## Records for this task
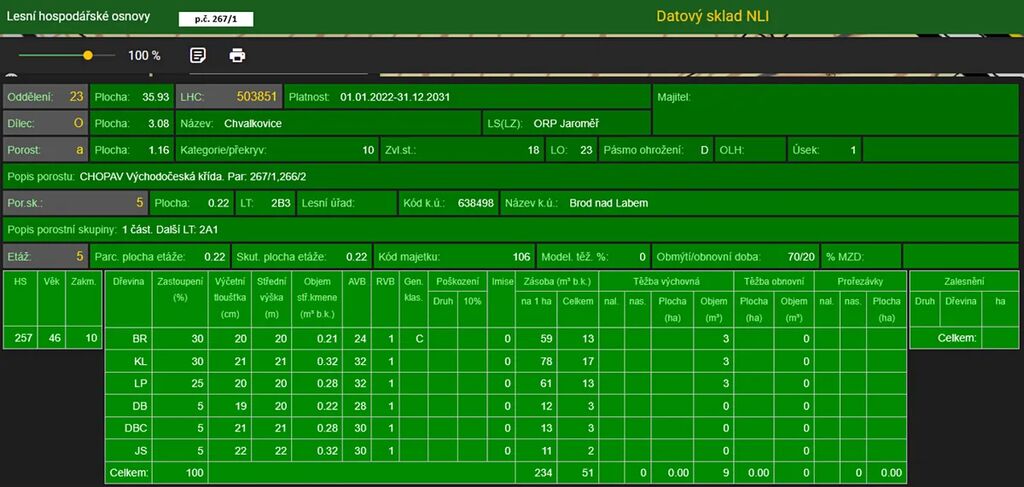Click the print icon in the toolbar
Image resolution: width=1024 pixels, height=487 pixels.
(x=237, y=56)
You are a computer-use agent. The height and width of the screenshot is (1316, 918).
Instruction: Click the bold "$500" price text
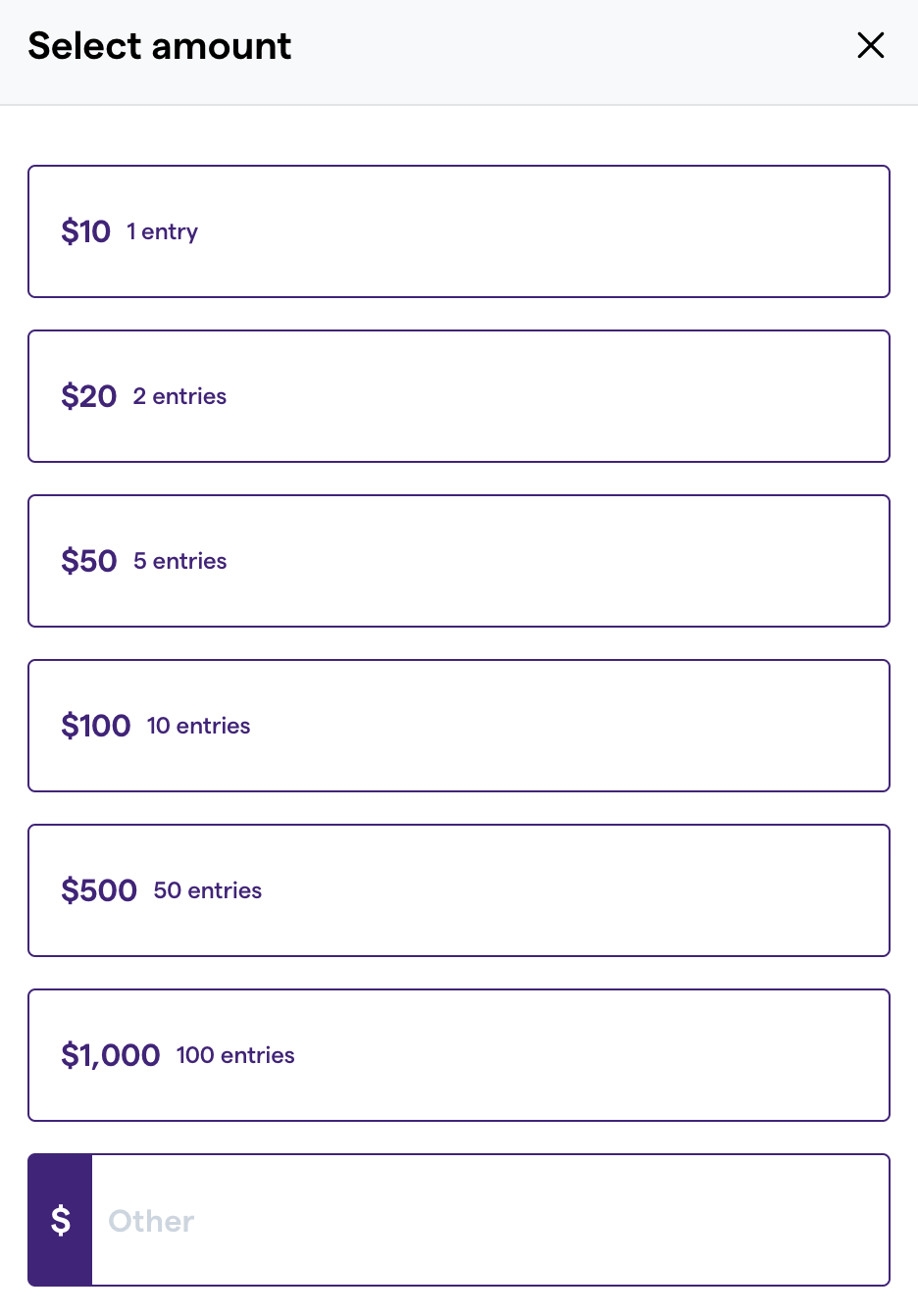click(99, 890)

## Task statement
Beginning with the line that contains "You are a computer-use", output each line of the material above through the last one exactly as it stands. Do not include the pictures.

## Solution to this problem
You are a computer-use agent. The height and width of the screenshot is (1316, 918).
Instruction: Click the bold "$500" price text
click(99, 890)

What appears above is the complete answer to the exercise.